**PAGE:**
[amsat-bb] Re: satellite average elevation

Mark L. Hammond marklhammond at gmail.com
Tue Apr 12 12:54:45 PDT 2011


On Tue, Apr 12, 2011 at 3:49 PM, Bob Bruninga <bruninga at usna.edu> wrote:
>> Okay---but the 12-15 degree argument _assumes
>> that the station has a view "to the horizon"
>> that isn't tainted by trees, hills, and houses.
>> In those circumstances, 30 deg might well be
>> the better choice!... So, the 12-15 degree
>> "optimum" assumes a clear view to the horizon...right??
>
> Yes.  Correct.  But if one cannot see nor hear below 20 degrees, such a
> station is missing out on almost 70% of all the times a LEO satellite is
> above the horizon anyway.  In that case, then there is little justification
> for even having a beam, motors, tracking, and timing and a PC at all.

On the contrary---all the more reason to get more gain on the uplink
and the downlink with directional arrays!  It helps with the leaves
and trees,and you can work through quite a bit of material--trust me!

Mark N8MH


>
> At 30 degrees and above, signals from LEO's are 5 dB or more stronger than
> at the horizon, and a simple 1/4 wave whip over a ground plane (with a
> pre-amp) will just about hear everything with no moving parts or tracking.
> If you want even more gain, make the whip 3/4 wavelength long (still 19.5"
> at UHF) and get nearly 7 dB antenna gain in a cone above 30 degrees.  That
> plus the 5 dB closeness gives you at least 10 dB gain over what a vertical
> will hear of a satellite on the horizon.
>
> But you are correct.  If you really want to have a beam and you really want
> to have motors and tracking, and PC's and updated elements, etc, then I DO
> AGREE, tilting up to have the main lobe just over the tops of the visible
> horizon is an improvement.
>
> TO be clear.  I am not arguing against a specific angle (say 30) just
> because its 30, but I am arguing against how the choice of that angle is
> presented.  If it is presented in the absence of an appreciation of the
> significant 4 to 1 difference in signal power over the angles from 30 down
> to 0..  or does not reference the 1 to 4 times increase in VISIBILITY
> DURATION over that same drop in angle, then I think it is worth pointing
> out.
>
> I can see now that I should add a plot of visibility time versus angle as
> well as the path-gain vs angle on the web page:
> http://aprs.org/rotator1.html  By the way, that is an old page, and you can
> ignore the "how to build" a TV rotor controlled station, since no softare
> currently drives it except mine (obsolete).  But the information on the
> geometery of LEO passes is what most satellite newbee's overlook.

**DATA:**
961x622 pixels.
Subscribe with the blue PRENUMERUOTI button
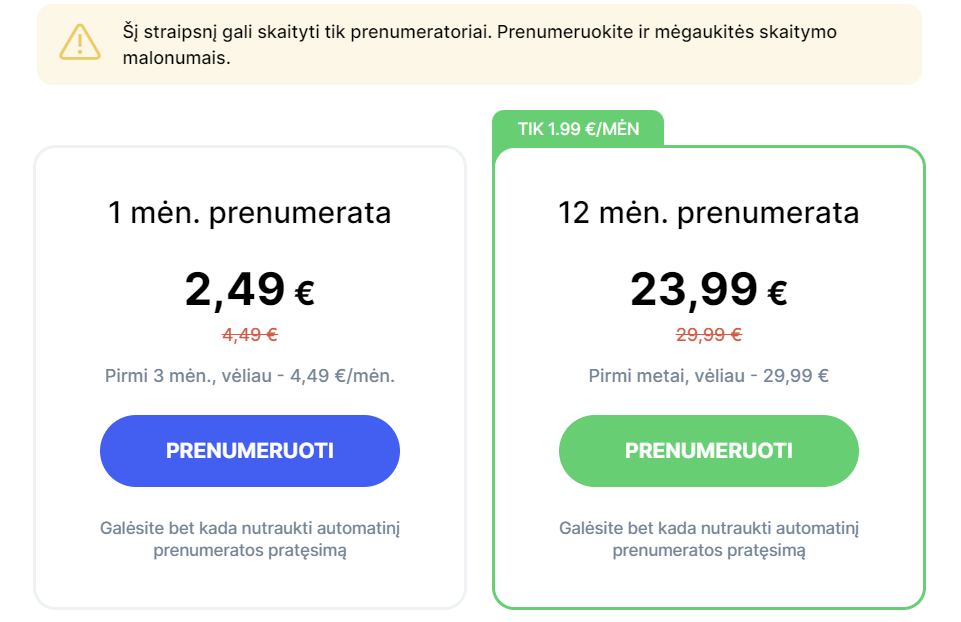point(250,451)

**EXERCISES TO COMPLETE:**
a – In the post about satellite average elevation, how long is a 3/4-wavelength whip at UHF?
b – Write out the passage from the satellite elevation post, starting at "[amsat-bb] Re: satellite" and ending at "hills, and houses.".

**FULL SOLUTIONS:**
a – It is 19.5 inches long.

b –
[amsat-bb] Re: satellite average elevation

Mark L. Hammond marklhammond at gmail.com
Tue Apr 12 12:54:45 PDT 2011


On Tue, Apr 12, 2011 at 3:49 PM, Bob Bruninga <bruninga at usna.edu> wrote:
>> Okay---but the 12-15 degree argument _assumes
>> that the station has a view "to the horizon"
>> that isn't tainted by trees, hills, and houses.